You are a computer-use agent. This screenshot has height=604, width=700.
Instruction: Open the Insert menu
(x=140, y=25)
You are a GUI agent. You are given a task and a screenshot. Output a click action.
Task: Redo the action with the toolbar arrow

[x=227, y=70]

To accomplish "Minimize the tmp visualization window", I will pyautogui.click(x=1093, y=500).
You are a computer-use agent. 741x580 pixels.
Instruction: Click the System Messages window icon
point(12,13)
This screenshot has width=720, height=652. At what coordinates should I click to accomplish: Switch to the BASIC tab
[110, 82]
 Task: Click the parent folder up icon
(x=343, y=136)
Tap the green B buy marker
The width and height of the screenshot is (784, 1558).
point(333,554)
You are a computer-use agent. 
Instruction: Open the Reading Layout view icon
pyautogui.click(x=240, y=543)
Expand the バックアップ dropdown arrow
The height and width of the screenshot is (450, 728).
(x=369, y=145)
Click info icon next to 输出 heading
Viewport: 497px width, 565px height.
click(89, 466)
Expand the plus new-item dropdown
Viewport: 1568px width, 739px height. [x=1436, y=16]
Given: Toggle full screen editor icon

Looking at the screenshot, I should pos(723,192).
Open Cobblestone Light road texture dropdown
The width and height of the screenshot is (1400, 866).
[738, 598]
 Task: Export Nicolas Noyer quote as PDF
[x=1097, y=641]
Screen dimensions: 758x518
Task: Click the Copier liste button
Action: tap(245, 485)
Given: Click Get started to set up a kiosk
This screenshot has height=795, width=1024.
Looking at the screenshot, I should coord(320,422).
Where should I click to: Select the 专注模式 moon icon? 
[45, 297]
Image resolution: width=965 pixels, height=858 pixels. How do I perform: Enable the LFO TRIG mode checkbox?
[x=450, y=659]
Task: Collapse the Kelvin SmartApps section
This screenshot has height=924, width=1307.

■ TRY IT
In the records, find every line that has the string "agent" and copy it.

■ THE COMPLETED TASK
You are a computer-use agent. This screenshot has height=604, width=700.
You are a GUI agent. You are given a task and a screenshot. Output a click action.
You are a computer-use agent. 741x580 pixels.
You are a computer-use agent. 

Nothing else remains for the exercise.